It is extremely important you understand that if you can’t track the ROI of your Search Engine Optimization (SEO) and content writing investments, your manager(s) will likely pull the money from the budget for these services.

It is equally important to face the reality that you will likely change or upgrade website technology in the next few years so you must protect your original content investments. The only way to easily track the ROI of your earned media strategies is to organize where the content is published on your website.

I am suggesting that you create a small number of directories on your website that will contain your customized web pages that have been created for marketing campaigns and SEO strategies. If all the content is properly organized, when you change or upgrade website technology, it will be very easy to move the custom pages to the next platform.

You can advise the website provider to transfer over all pages in your sub-directory folders. You will able to inspect the cutover because you can simply count the number of pages in the old sub-directory and compare it to the number of pages in the new sub-directory.

Here are some suggestions for the content directory structure:

/content/sales/              all content pages for sales

/content/service/           all content pages for service

/content/specials/          all pages used for sales & specials

Most every professional Content Management System (CMS) on the market will allow you to create a customized directory structure for your content. Consult with your website provider on a structure that does not conflict with their existing site design.

Organization Helps Track ROI

The second reason for creating content directories is so that you can create Google Analytics goals to trigger when a consumer visits a page in your custom content directories. Wouldn’t it be nice to create a report that shows how many visitors, SRPs, VDPs, and leads were triggered through your SEO and content efforts?

The reason for needing these directory structures may not be obvious right now, but when you think about tracking dozens of custom website pages, randomly created and published on your website, it is nearly impossible to create a goal that traps activity on these pages.

However, if all the service pages were placed in a directory called /content/service, then you could trigger a simple goal that incremented when any page in that directory was viewed by a consumer.

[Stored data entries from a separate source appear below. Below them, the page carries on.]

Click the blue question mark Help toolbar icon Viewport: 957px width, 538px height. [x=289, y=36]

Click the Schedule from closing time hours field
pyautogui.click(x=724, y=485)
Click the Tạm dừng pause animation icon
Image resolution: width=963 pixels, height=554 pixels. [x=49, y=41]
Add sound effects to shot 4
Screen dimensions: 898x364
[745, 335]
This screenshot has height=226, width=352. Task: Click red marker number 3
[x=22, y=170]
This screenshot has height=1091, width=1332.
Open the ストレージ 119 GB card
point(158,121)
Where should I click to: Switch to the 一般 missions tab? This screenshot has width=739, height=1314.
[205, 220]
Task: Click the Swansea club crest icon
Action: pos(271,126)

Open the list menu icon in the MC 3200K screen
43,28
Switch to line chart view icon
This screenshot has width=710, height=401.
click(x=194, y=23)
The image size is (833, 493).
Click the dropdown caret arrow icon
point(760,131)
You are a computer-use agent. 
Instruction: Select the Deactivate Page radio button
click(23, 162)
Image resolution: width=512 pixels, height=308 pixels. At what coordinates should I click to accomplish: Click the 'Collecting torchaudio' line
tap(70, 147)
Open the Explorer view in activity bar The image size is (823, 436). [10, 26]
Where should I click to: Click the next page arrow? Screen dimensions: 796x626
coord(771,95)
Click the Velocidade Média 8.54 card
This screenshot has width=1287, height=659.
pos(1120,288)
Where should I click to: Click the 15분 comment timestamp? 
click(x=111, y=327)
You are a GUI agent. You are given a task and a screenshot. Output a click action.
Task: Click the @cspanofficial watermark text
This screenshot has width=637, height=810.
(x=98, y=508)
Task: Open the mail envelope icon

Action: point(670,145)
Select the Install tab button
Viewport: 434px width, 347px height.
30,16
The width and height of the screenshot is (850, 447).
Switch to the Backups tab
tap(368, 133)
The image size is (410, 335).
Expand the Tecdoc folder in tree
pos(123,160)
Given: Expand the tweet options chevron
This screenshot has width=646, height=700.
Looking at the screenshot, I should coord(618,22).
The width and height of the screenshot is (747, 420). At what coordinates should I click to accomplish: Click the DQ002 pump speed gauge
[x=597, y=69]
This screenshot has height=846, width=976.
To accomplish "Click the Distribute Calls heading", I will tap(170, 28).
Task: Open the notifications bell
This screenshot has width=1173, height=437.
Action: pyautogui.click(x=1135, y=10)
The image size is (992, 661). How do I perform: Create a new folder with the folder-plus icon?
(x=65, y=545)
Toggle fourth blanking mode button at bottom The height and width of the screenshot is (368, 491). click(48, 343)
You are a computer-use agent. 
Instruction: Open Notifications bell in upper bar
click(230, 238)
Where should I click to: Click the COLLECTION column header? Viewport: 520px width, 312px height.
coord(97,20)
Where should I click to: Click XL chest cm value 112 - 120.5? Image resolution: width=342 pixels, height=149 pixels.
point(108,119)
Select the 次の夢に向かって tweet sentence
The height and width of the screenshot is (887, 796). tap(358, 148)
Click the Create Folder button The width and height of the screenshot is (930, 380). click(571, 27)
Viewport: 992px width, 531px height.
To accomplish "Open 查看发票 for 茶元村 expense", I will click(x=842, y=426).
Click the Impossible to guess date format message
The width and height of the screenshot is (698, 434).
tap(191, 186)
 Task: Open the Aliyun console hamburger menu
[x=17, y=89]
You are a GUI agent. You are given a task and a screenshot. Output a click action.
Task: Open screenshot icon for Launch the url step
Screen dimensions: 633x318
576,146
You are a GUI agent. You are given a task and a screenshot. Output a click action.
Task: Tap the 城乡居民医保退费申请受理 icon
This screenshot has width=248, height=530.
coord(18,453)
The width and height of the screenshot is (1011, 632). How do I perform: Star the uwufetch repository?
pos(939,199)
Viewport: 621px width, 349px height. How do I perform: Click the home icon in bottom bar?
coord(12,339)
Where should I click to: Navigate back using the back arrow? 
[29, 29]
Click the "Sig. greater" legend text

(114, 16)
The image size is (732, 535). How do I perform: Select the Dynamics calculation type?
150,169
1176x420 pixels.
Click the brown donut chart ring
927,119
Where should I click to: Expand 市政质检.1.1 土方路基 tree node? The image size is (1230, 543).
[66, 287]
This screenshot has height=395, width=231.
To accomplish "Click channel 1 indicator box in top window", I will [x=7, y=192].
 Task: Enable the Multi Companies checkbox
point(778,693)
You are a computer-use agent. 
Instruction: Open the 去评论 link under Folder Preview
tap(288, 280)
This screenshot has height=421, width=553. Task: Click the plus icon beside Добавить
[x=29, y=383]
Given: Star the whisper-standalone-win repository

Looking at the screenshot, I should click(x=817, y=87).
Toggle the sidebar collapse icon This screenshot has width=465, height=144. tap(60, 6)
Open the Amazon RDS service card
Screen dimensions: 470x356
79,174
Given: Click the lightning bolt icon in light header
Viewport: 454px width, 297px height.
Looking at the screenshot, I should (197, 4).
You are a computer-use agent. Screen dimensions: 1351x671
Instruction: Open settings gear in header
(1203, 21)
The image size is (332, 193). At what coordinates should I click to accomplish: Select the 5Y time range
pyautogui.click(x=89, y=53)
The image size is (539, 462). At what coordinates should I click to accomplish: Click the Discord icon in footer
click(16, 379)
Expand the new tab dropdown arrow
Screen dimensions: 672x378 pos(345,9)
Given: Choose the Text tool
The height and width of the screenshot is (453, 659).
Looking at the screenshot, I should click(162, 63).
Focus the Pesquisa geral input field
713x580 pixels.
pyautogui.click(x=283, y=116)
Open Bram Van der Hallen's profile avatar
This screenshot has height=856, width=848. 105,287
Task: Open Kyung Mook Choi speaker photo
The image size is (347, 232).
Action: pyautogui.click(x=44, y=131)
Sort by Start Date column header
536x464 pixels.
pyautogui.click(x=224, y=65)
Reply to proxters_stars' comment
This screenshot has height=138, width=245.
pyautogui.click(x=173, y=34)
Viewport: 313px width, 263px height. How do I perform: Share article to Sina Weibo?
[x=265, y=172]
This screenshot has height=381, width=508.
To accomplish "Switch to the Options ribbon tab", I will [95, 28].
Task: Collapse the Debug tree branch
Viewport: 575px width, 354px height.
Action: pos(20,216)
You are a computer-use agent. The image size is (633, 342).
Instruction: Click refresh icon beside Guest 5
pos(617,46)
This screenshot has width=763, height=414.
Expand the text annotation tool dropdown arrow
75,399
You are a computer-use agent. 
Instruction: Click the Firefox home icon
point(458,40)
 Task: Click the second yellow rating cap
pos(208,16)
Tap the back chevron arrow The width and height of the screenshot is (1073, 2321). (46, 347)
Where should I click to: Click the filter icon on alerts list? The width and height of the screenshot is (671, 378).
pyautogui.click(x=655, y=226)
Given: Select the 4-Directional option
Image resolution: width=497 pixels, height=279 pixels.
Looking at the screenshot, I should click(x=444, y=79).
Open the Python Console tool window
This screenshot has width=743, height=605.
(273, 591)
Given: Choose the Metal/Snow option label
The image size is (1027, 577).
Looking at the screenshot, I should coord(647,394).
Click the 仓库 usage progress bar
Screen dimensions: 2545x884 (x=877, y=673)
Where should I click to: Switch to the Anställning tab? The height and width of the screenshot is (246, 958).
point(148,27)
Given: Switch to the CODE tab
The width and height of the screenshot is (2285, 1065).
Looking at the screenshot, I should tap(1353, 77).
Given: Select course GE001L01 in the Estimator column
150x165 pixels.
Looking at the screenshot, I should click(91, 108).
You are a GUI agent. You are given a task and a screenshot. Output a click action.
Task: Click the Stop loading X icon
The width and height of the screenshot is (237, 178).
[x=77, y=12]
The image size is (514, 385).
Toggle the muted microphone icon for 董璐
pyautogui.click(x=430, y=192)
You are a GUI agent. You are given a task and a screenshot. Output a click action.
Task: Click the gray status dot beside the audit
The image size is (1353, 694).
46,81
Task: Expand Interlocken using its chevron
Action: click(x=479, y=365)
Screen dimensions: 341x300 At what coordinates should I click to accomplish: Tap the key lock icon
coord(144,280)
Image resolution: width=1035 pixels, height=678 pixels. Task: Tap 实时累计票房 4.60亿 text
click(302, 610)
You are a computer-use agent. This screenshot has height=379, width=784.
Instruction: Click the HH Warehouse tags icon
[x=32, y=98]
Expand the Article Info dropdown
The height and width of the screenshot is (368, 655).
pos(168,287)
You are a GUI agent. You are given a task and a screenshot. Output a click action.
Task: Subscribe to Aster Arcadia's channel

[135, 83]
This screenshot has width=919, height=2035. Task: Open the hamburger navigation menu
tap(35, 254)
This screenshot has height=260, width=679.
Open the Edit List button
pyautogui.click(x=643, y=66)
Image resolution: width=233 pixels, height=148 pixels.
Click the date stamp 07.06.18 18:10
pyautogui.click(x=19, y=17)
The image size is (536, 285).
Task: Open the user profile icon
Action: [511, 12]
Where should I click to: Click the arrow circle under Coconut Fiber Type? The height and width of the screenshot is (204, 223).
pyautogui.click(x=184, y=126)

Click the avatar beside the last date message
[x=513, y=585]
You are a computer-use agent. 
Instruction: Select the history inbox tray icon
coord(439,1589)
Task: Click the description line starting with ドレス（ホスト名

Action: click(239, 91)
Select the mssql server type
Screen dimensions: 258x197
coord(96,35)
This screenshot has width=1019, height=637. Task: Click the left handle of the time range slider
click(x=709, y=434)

Do you see the simplicity in this recommendation?

Here is an example of how you would set a goal to increment any time a consumer viewed a custom service page, in the directory structure I recommended:

goal-for-custom-service-content

With all your custom content in an organized directory structure, you can also create Google Segments to plot the number of custom content pages viewed each day by consumers. You will be able to document if your custom content investments are generating more incremental traffic over time.

Custom-Segment-Service-Pages

Using both goals and segments, you will be able to show the quality of traffic that is being generated by your custom content strategies. If you wanted to go one step further, you could add dynamic phone numbers to your pages in this directory to track the phone calls that were generated, in addition to lead forms.

Summary:

If you are investing in custom content you better have a more accurate way of measuring the ROI of that investment and protecting your content when you switch website providers.

I hope you found this article helpful, and if you did, please share this article on your social media channels and with the members of your 20 group. A full discussion on customizing Google Analytics for automotive dealer websites can be found in my book “Mastering Automotive Digital Marketing.”

B
Brian is the founder and PCG Consulting Inc. Brian offers consulting services to assist car dealers develop the strategies, processes, and reporting n...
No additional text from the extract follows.